Artist:    Boston Tea Party
Title:    I'm Tellin' You
Source:    LP: The Boston Tea Party
Writer(s):    Stevens/Fields
Label:    Flick Disk
Year:    1968
    Despite having a distribution deal with major label M-G-M, Flick-Disk only released three LPs and a pair of 45s, all in 1968. The first of these was from a Burbank, California psychedelic band incongruously named the Boston Tea Party. The band had released three singles for three different labels the previous year, with their LP's opening track, I'm Telling You, becoming the B side of their fourth and final release.

Artist:    Spencer Davis Group
Title:    Waltz For Lumumba
Source:    Mono British import CD: The Best Of The Spencer Davis Group featuring Steve Winwood
Writer(s):    Steve Winwood
Label:    Island
Year:    Recorded 1967, released 2001
    As near as I can tell Waltz For Lumumba is a studio jam session recorded shortly before Steve and Muff Winwood left the Spencer Davis Group in 1967. The song appeared for the first time on an album released that year in the UK called The Best Of The Spencer Davis Group featuring Steve Winwood. It's first US release was in 2001, as a bonus track on the Sundazed CD reissue of the I'm A Man album.

Artist:    First Edition
Title:    Just Dropped In (To See What Condition My Condition Was In)
Source:    LP: Nuggets Vol. 9-Acid Rock (originally released on LP: The First Edition and as 45 RPM single)

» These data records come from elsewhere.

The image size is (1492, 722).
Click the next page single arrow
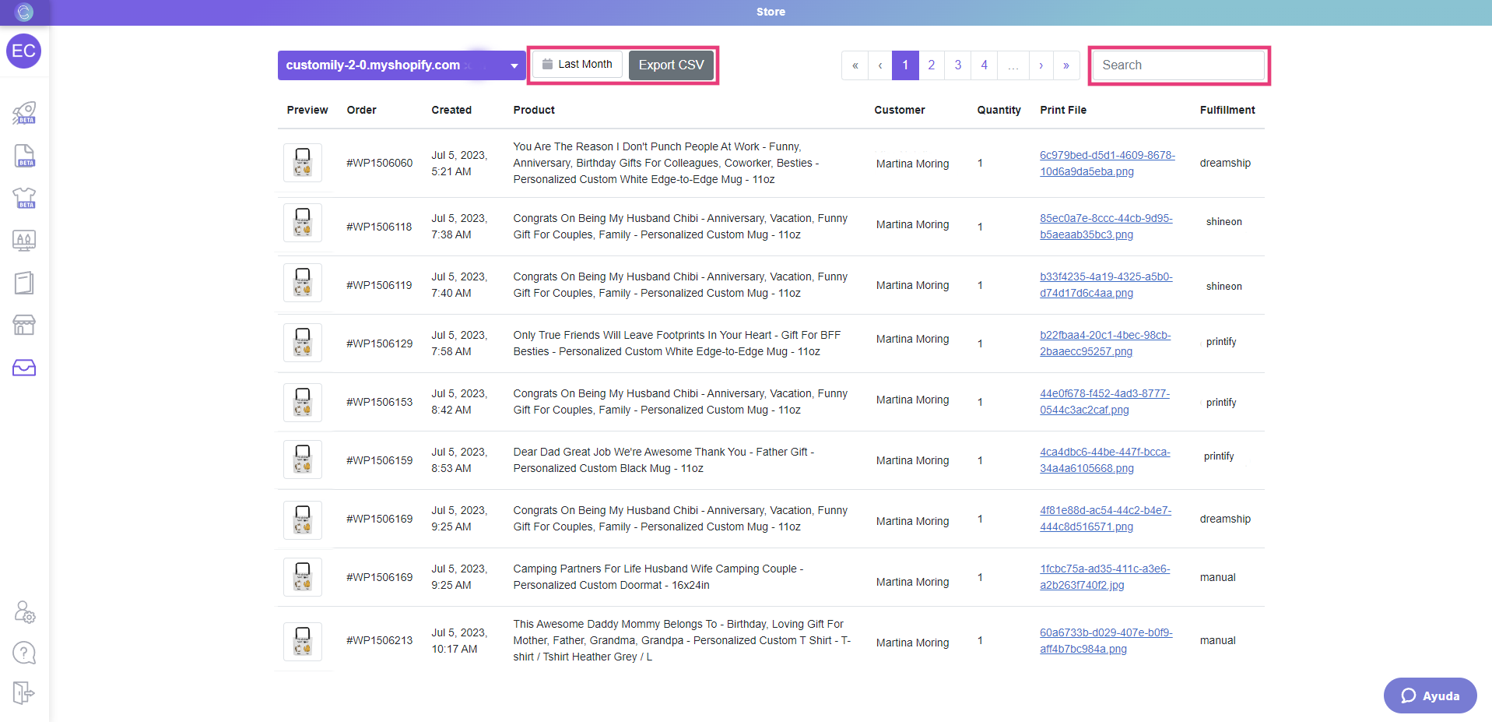click(1041, 65)
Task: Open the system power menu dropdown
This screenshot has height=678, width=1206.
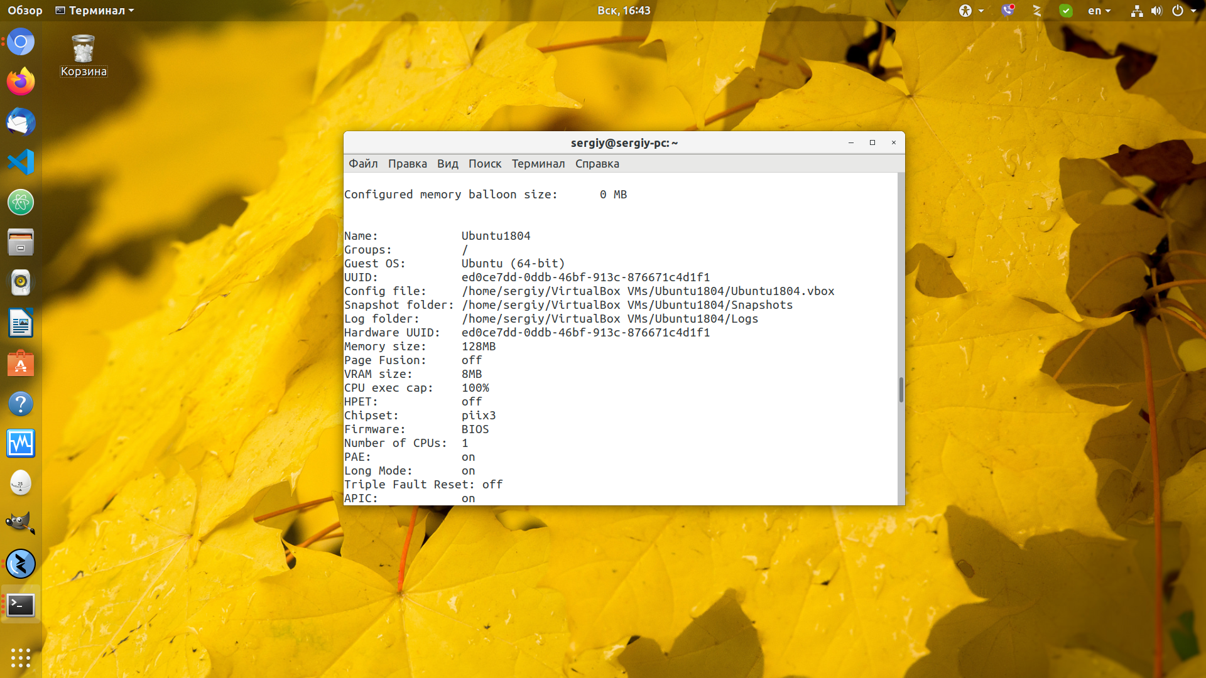Action: click(1183, 11)
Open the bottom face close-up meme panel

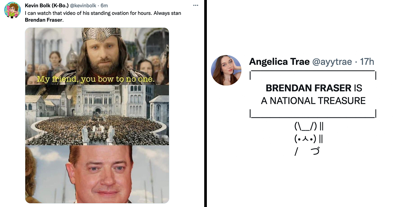97,174
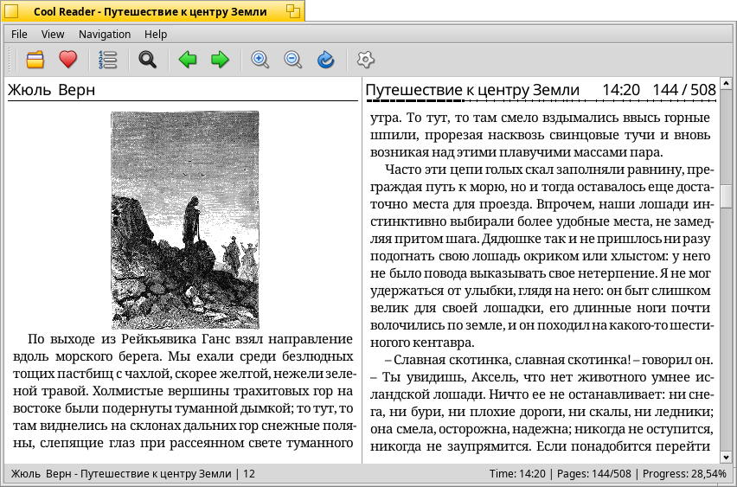Open the table of contents list icon

[107, 60]
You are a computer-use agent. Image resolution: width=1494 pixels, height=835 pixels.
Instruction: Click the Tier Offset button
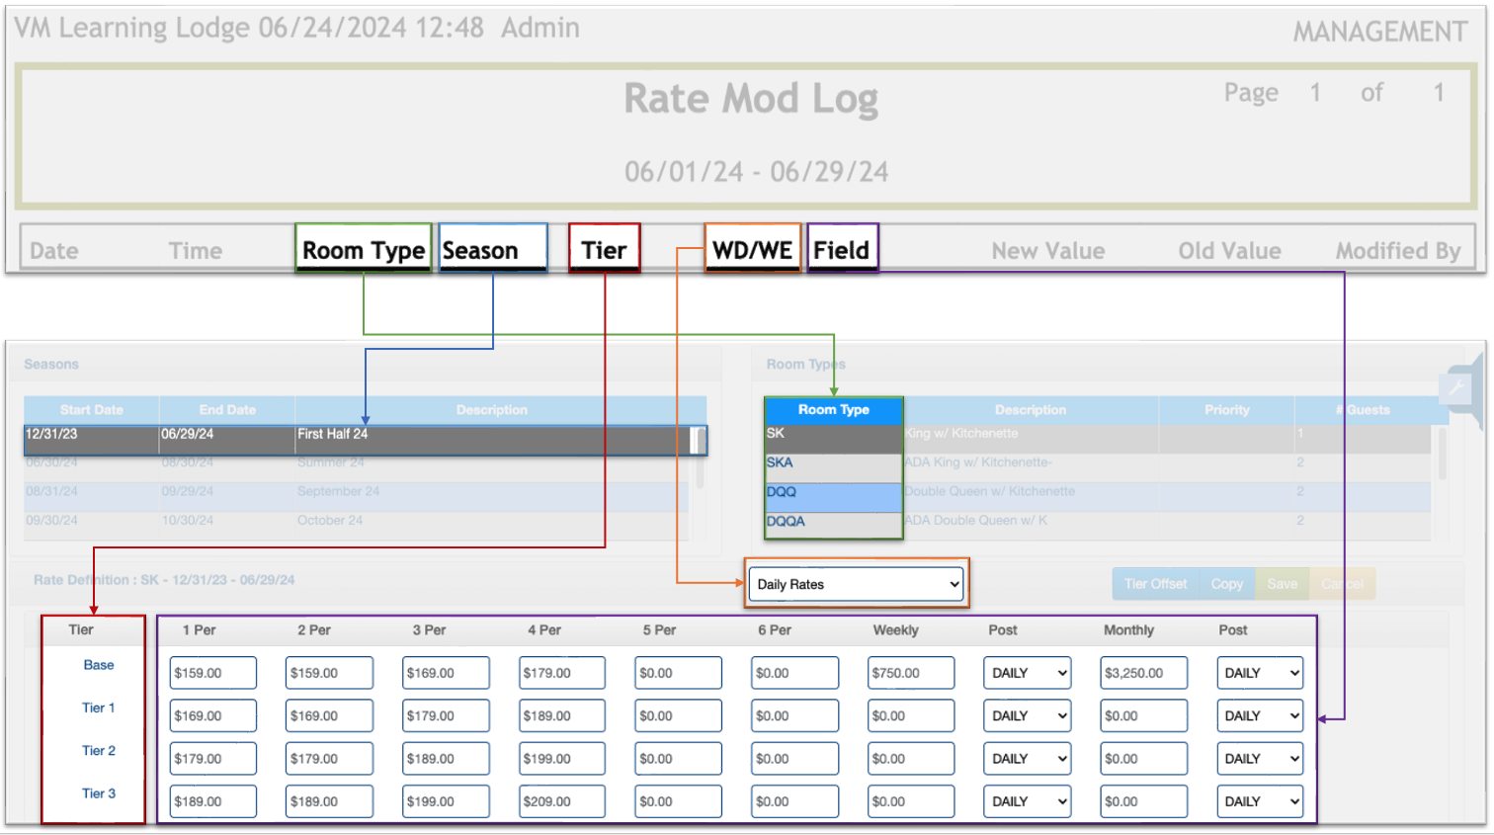[x=1154, y=584]
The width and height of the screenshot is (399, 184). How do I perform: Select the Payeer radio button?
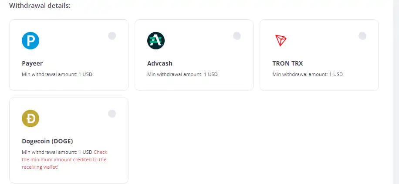pos(112,36)
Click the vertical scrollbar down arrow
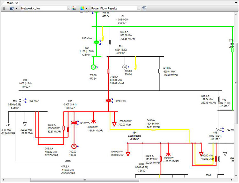Screen dimensions: 239x183 (236, 175)
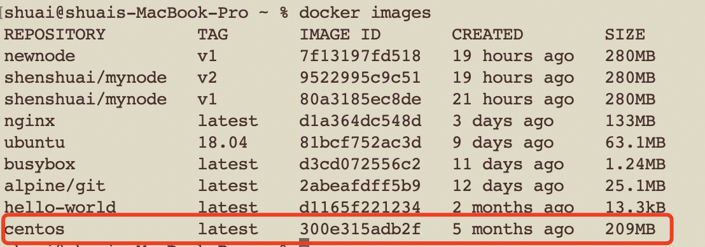The width and height of the screenshot is (705, 247).
Task: Click the IMAGE ID column header
Action: (340, 34)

Writer(s):    Mickey Newbury
Label:    Rhino (original label: Reprise)
Year:    1968
    In 1968, former New Christy Mistrels members Kenny Rogers and Mike Settle decided to form a psychedelic folk-rock band, the First Edition. Although Settle was the official leader on the first album, it was Rogers who would emerge as the star of the band, even to the point of eventually changing the band's name to Kenny Rogers and the First Edition. That change reflected a shift to country flavored pop that would eventually propel Rogers to superstar status.